Special Guardianship

Who can apply to be a Special Guardian?

Anyone over the age of 18 who is significant in the child’s life for example: Grandparents, aunt/uncle or brother/sister or a family friend. It cannot be the child’s parent. The foster carer can also apply for Special Guardianship if the child has lived with them for at least a year. If less than a year, the court may grant leave to the Foster carer to apply for the Special Guardianship Order (SGO). A joint application can be made by couples and they do not have to be married or in a civil partnership.

When making an application for a Special Guardianship Order consent is needed from the person with parental responsibility which may be:

  • the parent
  • a person with a Child Arrangement Order
  • the Local Authority, when the child is ‘looked after’
  • or each of those who have parental responsibility.

If consent is not given, the court can accept the application and grant a Special Guardianship Order, if deemed in the child’s best interest.

The Local Authority cannot make an application for a Special Guardianship Order but will support an application if it is seen to be in the child’s best interest.

Expectations of the Special Guardian

A Special Guardian is someone who legally commits to raising a child or young person until they reach 18 years old and who fulfils the responsibilities of a parent.
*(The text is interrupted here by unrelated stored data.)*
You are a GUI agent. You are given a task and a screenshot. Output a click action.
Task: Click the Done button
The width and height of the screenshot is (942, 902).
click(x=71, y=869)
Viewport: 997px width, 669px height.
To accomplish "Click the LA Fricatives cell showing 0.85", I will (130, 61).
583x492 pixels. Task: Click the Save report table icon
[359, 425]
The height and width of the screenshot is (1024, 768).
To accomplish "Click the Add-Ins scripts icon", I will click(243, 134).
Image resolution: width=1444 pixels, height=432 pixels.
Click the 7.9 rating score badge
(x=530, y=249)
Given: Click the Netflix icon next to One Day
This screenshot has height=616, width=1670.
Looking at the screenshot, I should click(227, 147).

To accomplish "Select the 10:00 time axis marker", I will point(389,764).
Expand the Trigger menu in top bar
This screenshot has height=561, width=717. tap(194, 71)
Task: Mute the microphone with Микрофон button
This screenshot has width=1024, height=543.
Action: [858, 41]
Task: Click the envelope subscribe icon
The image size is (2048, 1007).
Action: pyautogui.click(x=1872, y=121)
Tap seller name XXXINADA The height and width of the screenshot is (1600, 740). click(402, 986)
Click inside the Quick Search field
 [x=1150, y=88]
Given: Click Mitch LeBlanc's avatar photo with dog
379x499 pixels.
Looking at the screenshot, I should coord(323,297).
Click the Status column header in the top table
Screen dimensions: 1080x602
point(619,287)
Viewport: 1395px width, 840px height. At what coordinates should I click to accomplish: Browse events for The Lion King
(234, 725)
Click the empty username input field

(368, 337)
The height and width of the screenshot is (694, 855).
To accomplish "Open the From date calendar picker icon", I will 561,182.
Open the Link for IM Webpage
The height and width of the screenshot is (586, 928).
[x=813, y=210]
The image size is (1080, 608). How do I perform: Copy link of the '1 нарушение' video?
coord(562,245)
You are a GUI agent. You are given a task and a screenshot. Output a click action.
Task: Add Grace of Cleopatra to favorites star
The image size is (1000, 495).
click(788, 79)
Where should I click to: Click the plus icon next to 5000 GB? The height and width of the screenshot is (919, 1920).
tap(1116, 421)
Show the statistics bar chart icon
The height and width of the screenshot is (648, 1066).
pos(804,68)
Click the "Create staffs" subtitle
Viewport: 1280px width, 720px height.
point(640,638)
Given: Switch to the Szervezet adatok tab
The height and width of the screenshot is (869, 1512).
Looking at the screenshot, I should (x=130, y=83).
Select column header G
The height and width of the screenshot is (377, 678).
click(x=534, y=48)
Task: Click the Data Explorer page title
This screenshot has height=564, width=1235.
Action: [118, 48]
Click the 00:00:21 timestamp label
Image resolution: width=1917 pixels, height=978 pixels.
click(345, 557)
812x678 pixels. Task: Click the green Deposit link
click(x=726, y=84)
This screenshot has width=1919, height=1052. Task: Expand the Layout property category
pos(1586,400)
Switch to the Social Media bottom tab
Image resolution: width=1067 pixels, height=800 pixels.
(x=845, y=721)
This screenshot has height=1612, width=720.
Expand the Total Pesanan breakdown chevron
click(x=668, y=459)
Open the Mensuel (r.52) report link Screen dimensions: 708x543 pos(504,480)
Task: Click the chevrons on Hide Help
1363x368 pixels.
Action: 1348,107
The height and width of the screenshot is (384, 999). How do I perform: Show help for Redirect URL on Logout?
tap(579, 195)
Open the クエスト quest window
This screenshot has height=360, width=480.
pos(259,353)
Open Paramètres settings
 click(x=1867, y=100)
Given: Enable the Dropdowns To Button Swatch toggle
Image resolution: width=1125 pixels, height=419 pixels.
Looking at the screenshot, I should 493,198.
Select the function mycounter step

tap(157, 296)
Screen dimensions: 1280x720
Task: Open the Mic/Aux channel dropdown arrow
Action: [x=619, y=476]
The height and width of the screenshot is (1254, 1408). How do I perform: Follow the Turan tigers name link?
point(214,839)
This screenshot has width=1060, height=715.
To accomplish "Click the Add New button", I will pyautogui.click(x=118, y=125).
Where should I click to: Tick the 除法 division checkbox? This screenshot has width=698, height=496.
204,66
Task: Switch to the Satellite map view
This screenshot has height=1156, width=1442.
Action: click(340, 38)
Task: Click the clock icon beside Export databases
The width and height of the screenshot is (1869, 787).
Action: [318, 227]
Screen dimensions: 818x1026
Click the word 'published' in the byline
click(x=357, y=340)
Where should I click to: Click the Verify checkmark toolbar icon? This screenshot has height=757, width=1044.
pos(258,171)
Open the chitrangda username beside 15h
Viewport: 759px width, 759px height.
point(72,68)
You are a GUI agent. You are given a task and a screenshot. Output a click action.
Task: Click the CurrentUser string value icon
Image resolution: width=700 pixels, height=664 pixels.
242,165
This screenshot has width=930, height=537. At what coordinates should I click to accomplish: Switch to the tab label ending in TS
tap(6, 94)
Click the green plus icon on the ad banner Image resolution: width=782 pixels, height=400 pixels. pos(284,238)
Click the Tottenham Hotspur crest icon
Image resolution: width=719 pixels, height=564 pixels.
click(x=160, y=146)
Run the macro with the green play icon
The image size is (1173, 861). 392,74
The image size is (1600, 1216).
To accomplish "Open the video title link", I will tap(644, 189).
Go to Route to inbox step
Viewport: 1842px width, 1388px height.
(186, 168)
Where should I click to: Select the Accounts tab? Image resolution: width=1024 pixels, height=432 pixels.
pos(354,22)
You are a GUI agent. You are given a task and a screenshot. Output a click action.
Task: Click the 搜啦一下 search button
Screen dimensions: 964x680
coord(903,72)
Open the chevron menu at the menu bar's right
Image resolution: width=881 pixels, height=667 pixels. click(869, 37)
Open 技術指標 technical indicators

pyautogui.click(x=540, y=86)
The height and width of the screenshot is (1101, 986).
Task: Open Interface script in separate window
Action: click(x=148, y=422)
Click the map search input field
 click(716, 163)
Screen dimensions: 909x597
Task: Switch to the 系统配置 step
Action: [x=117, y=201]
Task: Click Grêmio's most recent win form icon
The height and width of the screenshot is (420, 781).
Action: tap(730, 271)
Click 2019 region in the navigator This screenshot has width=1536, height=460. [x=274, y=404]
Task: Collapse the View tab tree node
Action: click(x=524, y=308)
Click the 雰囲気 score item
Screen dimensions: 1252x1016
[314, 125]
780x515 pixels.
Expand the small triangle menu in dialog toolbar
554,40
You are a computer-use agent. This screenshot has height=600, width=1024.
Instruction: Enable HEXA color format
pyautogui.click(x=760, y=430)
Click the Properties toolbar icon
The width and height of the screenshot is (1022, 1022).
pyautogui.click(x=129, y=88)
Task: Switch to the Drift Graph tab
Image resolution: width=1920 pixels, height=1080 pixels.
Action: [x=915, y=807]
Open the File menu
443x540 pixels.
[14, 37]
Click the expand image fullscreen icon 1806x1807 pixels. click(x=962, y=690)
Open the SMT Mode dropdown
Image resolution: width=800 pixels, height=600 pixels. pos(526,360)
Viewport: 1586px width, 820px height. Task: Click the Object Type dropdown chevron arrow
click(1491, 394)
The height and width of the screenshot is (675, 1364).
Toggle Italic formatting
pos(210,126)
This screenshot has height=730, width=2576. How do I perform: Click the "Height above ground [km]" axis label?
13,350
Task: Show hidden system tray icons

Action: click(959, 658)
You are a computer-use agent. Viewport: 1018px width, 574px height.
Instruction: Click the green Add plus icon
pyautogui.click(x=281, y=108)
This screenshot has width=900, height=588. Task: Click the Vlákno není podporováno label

The Special Guardian is responsible for making the day-to-day decisions for the child and ensuring the child’s needs are met including taking them to school and to health appointments.

Parental responsibility

Upon the making of the Special Guardianship Order a Special Guardian acquires Parental Responsibility (PR),  and is entitled to exercise PR to the exclusion of any other person holding it except another Special Guardian.

Parents retain some parental responsibility, but would only need to be consulted when major decisions had to be made. This is, of course, different from adoption where the birth parents lose parental responsibility entirely.

The Special Guardian cannot change the child’s surname or remove the child from the country for longer than three months without the written consent of all those with parental responsibility or an order of the court This can be made at the same time as the Special Guardianship Order and would apply if the child was going to live abroad with the Special Guardians.